Hi, please, what contains the fstream variable? A can find many tutorials on fstream, but no ona actually says what is the fstream file; declaration in the beginning. Thanks.

+1  A: 

An fstream object is used to open a file for input (i.e. reading the contents of the file) and output (i.e. writing to the file).

There are also ifstream and ofstream objects, which separate input and output into two different objects. This is useful if, for example, you wanted to read an unformatted file and write the formatted output to a different file.

Maulrus
A: 

std::fstream is a class that incapsulates the read/write access to a file. It inherits from iostream, so it sports all the usual methods provided by all the C++ streams to read and write to the file. For more information see its documentation and the chapter about IO of your C++ manual.

Matteo Italia
+2  A: 

The fstream class is an object that handles file input and output. It is mostly equivalent to both an ifstream and ostream object in one, in that you can use it for both input and output. This tiny demonstration will create a file and write data to it.

#include <fstream>
using namespace std;

int main()
{
fstream myFile;
myFile.open("data.txt");
myFile << "This will appear in the file.";
myFile.close();
}

What is cool about fstream objects is that you can use them to read and write binary memory images to files (to protect your file's data from editing) and set various flags to control the way in which the fstream processes input and output. For example:

This fstream is an output stream that clears fout.txt's data and writes in binary.

fstream foutOne("fout.txt", ios::binary | ios::out | ios::trunc)

This fstream is an output stream that does not clear fout.txt's data, but appends to the end of it instead, and writes in binary.

fstream foutTwo("fout.txt", ios::binary | ios::out | ios::app)

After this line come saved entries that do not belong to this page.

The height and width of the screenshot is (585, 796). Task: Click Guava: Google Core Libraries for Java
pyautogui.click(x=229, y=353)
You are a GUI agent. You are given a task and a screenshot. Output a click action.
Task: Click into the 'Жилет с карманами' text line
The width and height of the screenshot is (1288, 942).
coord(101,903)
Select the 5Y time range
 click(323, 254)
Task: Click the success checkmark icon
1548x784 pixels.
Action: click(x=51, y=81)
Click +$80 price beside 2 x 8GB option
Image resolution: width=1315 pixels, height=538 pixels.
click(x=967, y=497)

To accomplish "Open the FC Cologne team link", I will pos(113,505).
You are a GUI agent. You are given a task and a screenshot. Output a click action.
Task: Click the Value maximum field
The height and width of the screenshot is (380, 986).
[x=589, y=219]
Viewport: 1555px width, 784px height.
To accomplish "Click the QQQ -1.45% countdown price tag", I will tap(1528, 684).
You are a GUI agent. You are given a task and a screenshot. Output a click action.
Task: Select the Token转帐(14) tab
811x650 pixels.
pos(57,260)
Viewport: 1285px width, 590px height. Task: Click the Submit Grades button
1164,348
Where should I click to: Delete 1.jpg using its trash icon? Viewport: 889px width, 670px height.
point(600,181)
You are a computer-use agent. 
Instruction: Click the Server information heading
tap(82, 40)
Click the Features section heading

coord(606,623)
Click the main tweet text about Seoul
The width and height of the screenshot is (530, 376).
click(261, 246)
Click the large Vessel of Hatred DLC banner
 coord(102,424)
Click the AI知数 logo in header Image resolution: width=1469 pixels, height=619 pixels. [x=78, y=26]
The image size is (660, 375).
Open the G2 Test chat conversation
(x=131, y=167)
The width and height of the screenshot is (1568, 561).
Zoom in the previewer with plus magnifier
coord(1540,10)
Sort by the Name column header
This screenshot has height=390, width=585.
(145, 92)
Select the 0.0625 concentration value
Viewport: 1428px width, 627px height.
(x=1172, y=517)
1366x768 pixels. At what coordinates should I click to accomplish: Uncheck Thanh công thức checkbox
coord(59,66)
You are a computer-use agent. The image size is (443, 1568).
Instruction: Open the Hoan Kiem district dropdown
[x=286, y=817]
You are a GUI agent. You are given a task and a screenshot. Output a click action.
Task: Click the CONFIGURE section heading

If I remember right, foutTwo will crash if fout.txt does not exist, while foutOne will not. You can (and should ALWAYS) check if the fstream loaded correctly immediately after opening a file like so:

if(!foutTwo)
{ cout << "File open error!\n"; exit(EXIT_FAILURE); }
Legatou
+1, but `ifstream` and `ofstream` are preferable to `ios::in` and `ios::out`—they provide compile-time safety so you can't attempt a permissions violation.